--- DATASET EXCERPTS ---
= = = =

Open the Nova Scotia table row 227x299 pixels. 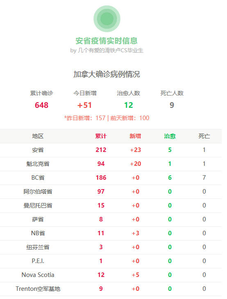(x=111, y=275)
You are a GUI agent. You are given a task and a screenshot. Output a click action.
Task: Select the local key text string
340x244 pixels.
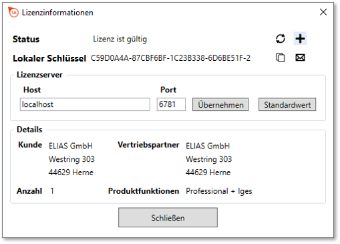coord(170,58)
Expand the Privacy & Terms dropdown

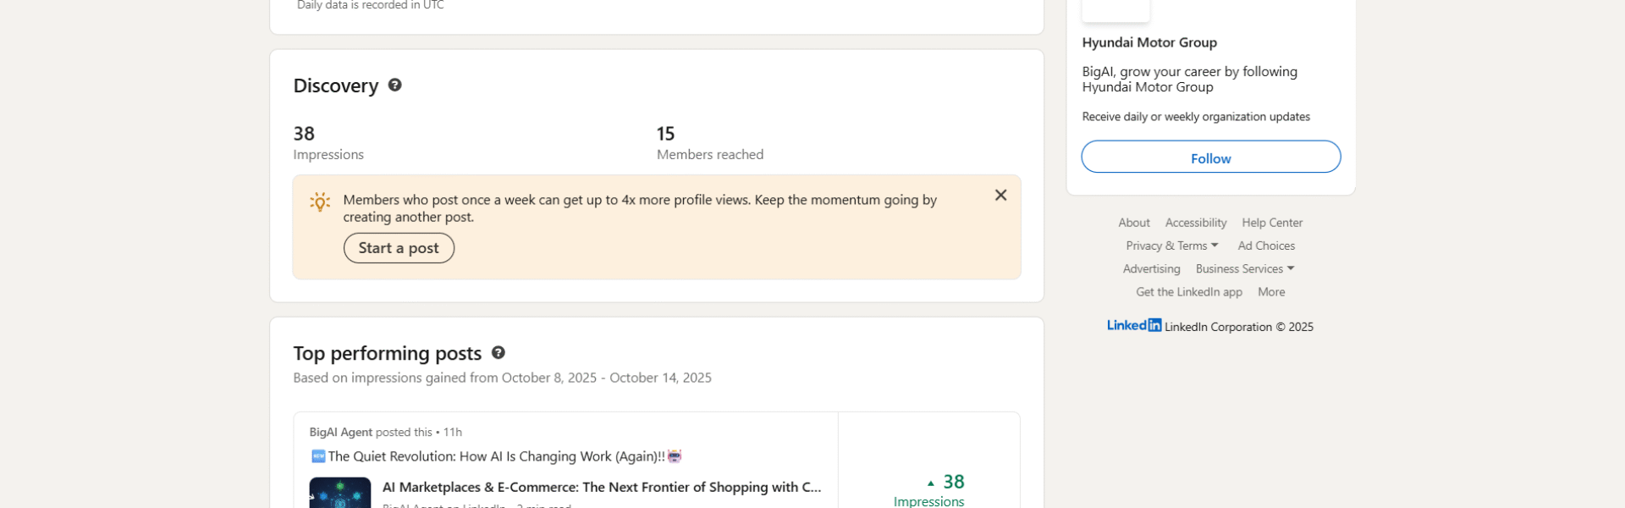tap(1171, 246)
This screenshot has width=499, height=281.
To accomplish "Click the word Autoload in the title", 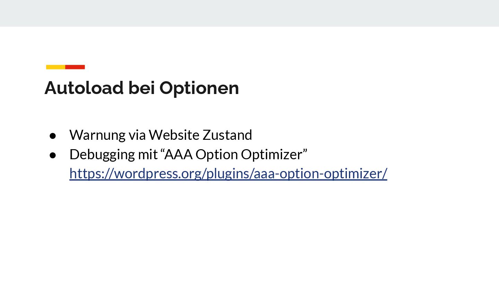I will tap(84, 88).
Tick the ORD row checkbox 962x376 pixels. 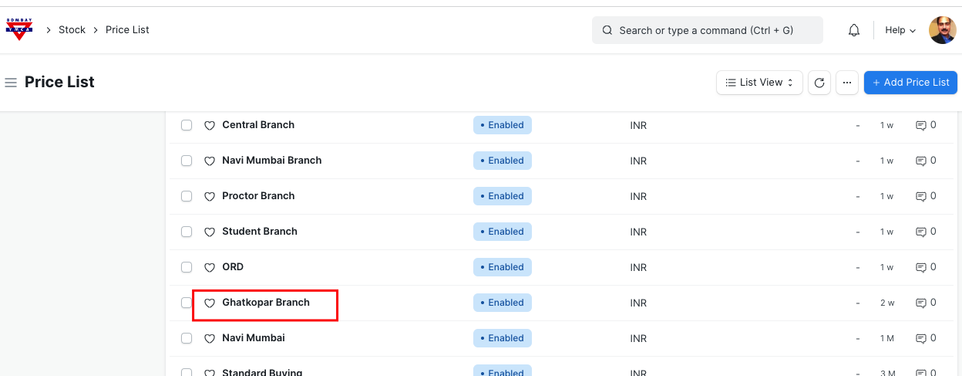[187, 267]
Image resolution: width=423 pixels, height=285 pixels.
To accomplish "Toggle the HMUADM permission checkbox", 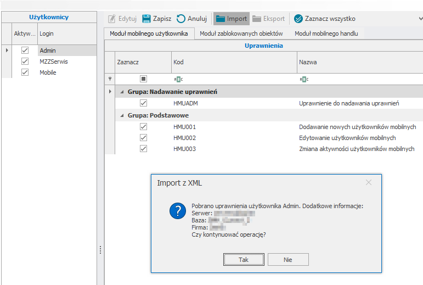I will coord(143,103).
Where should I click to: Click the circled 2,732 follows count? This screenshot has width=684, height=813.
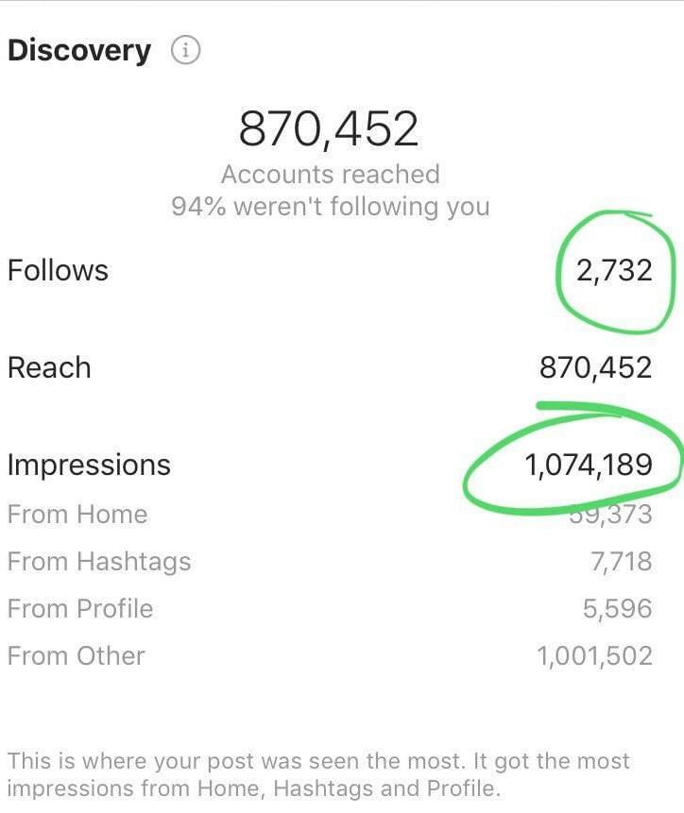click(x=614, y=272)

= = = =

--- ABOUT THIS EXERCISE ---
The lines from the one containing "Where should I" to the final line of the material, both ends included, should be retyped exactly and alone, with no pictures.

--- ANSWER BOX ---
Where should I click to: Click the circled 2,732 follows count? This screenshot has width=684, height=813.
click(x=614, y=272)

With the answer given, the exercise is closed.